“The Crystal Punch Bowl,” Ensign, Dec. 1988, 40
My mother’s beautiful crystal punch bowl was to be my inheritance. As a small child, I looked forward to the two holidays of the year when this lovely, glittering piece of tableware was brought out cautiously to grace the long table in our dining room.
My mother would carefully wash it, dry it, and fill it with gallons of ruby red, bubbling punch. The ice placed in it floated like huge diamonds in a vermilion sea. All the points and crevices of the crystal would shimmer and shine, reflecting a kaleidoscope of tiny red lights that danced around the room.
For years, I entreated my mother to make me the heir of this beautiful creation. She agreed, she said, because I seemed to be the one who found the most pleasure in the crystal bowl. Each time we used it, I cautioned my mother and sisters to be careful with “my inheritance.”
Fifty-three years ago I became a happy bride with at least one very beautiful possession. Each Christmas and on my birthday my lovely punch bowl graced my dining-room table, and everyone exclaimed over its beauty.
The babies came, one after another, until there were nine. The punch bowl continued to be a matchless symbol of beauty. There was not much else in our house that was very valuable or beautiful, and I gave strict orders that no one but me was to wash the bowl.
The Christmas of 1982 was the first without my beloved husband, and the second without our precious daughter-in-law who had been killed just eight days before Christmas the year before. The day had been a very emotional one, with nostalgic memories of both these dear people whose passing had left such a void in our lives.

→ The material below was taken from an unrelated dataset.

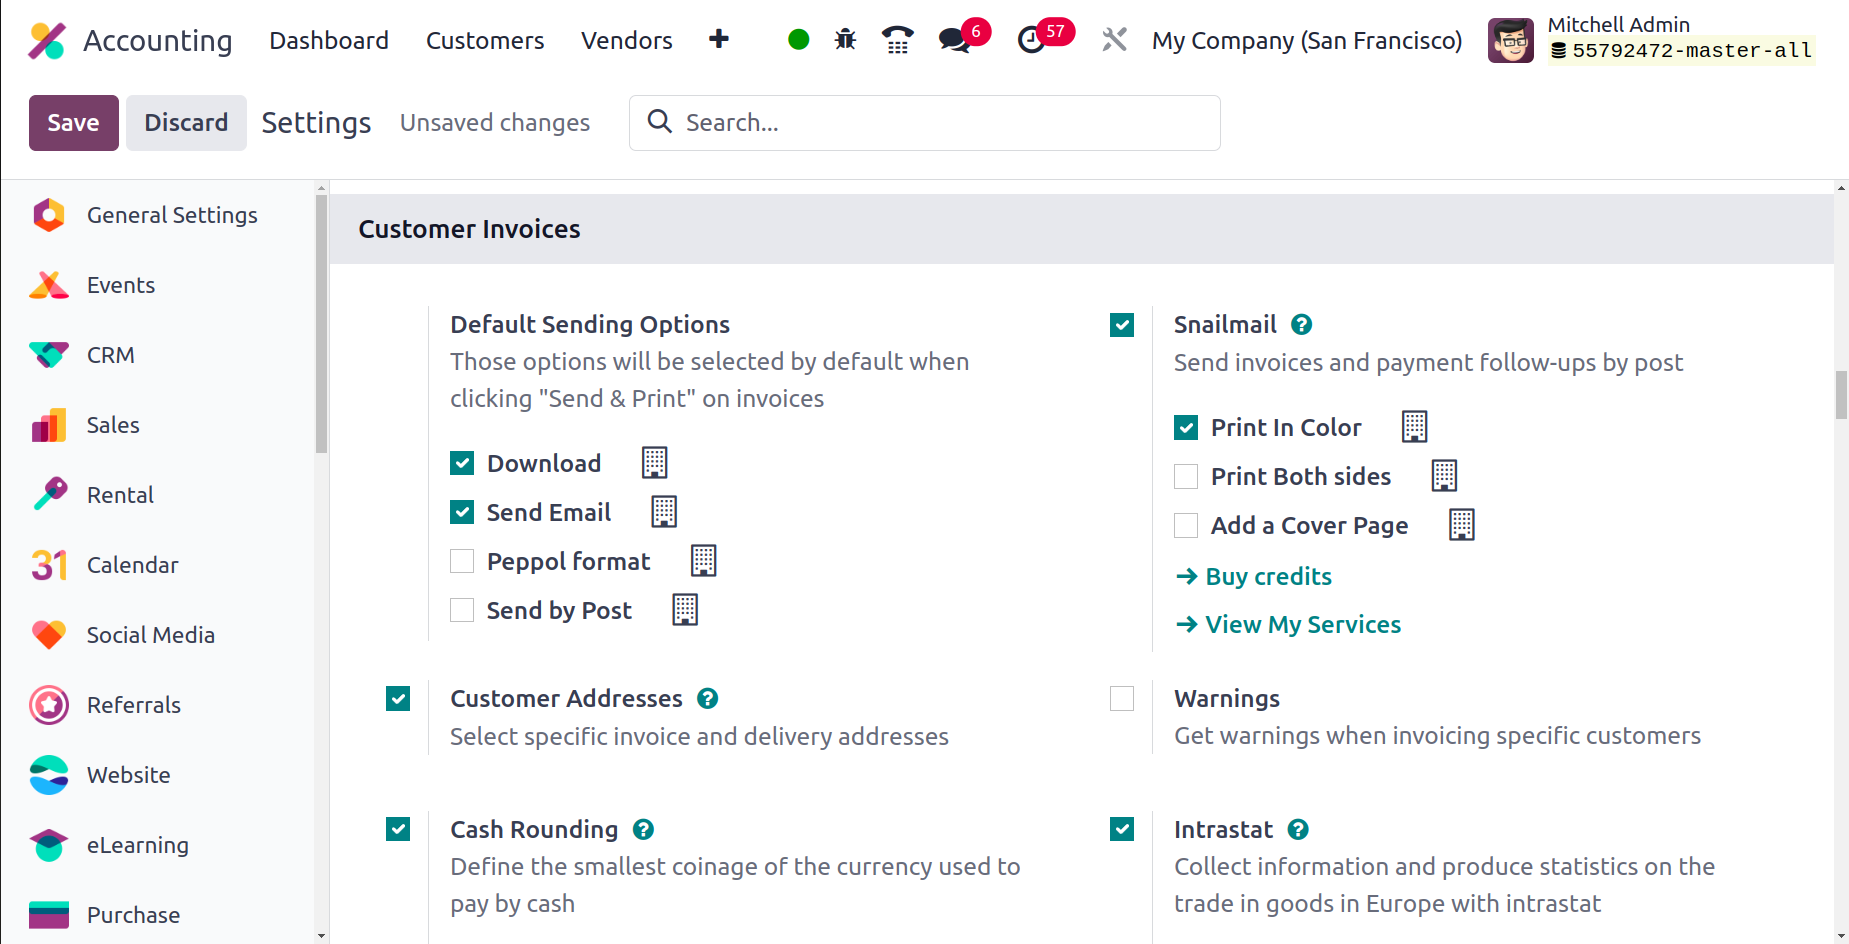Click the Accounting app logo icon
Screen dimensions: 1849x944
coord(47,40)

I brought out my historic punch bowl, now eighty-five years old, for the family party on December 26. It reminded us of happy memories of past Christmases.
Afterward, my two granddaughters and I were cleaning up the dishes when some of the guests began to leave. I was just taking the bowl to the kitchen to wash it, and I stopped what I was doing to say good-bye. One of the girls placed my bowl in the sink and ran hot water into it. The bowl shattered into a hundred pieces!
My granddaughter turned deathly pale, and I nearly went into shock. The room was totally silent. I thought, “Not my beautiful punch bowl!”
I was devastated! There was no holding back the choking tears or the overwhelming sense of loss.
I found comfort in the arms of my son who had lost his wife. He knew what the bowl had meant to me. He also knew, and reminded me, that this was just a material thing, something for this life only.
“The bowl was a thing of beauty, Mom,” he said. “But it was not forever, like Dad is, or my dear wife.”
In a few minutes I composed myself and turned to my granddaughter. I asked her to smile, and told her that I was sorry she had to suffer over the loss.
The next day, after several hours of deliberation, I came to realize that while the bowl had been beautiful, even more valuable and precious were the gifts that my husband and I had been given for the eternities—each other, our nine children, thirty-six grandchildren, and to date, nine great-grandchildren—each one a “thing of beauty, and a joy forever.”
I called my granddaughter and assured her that the bowl wasn’t really important. We still had the things that truly mattered.